■ **Aim of the task**:
Render as a JSON list of strings, one string per line and blank lines omitted, the entries from the line containing "You are a GUI" through the line containing "pos(14,188)", both included. Omit the pictures.

#### Raw records

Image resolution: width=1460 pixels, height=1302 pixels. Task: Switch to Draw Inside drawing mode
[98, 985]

########
#### Raw records

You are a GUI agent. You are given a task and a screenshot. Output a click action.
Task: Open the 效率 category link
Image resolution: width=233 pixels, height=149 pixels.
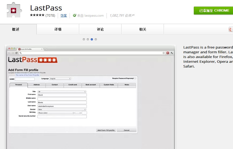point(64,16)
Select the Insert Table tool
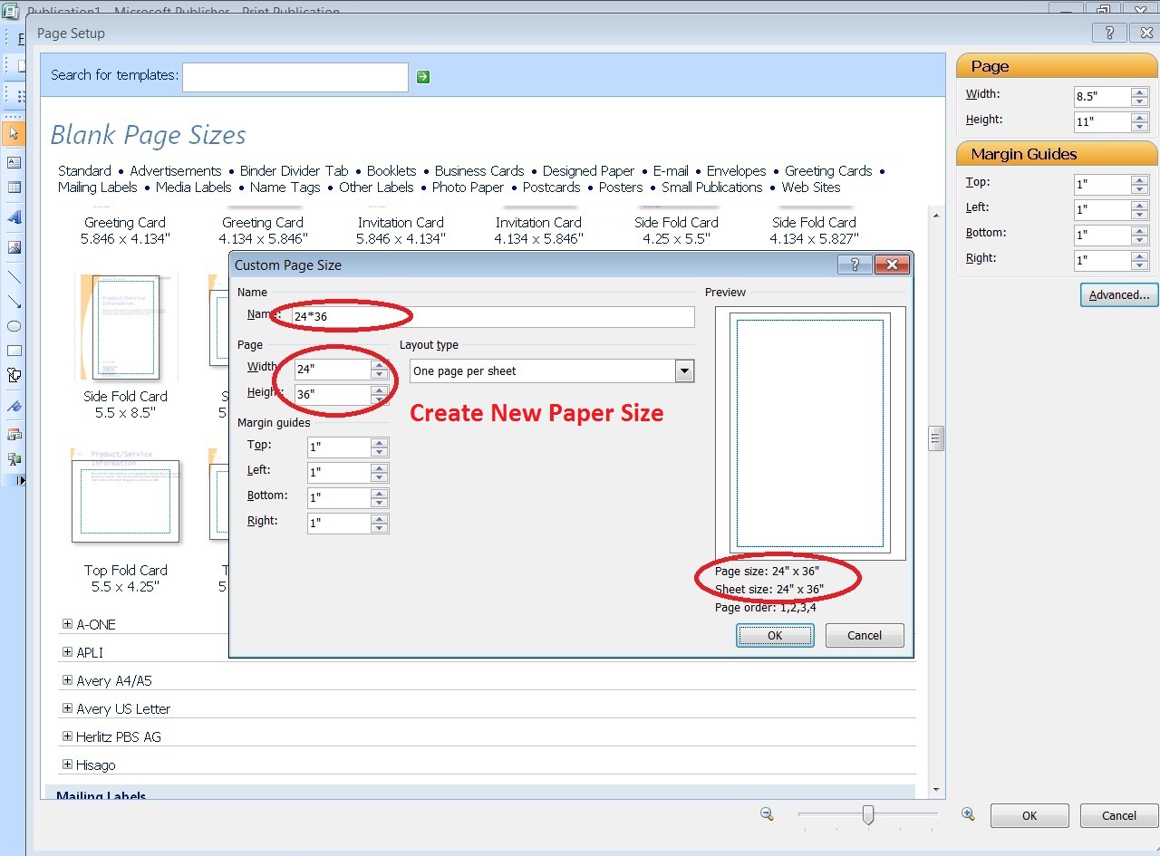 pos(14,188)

########

■ **Solution to the exercise**:
[
  "You are a GUI agent. You are given a task and a screenshot. Output a click action.",
  "Task: Open the 效率 category link",
  "Image resolution: width=233 pixels, height=149 pixels.",
  "point(64,16)",
  "Select the Insert Table tool",
  " pos(14,188)"
]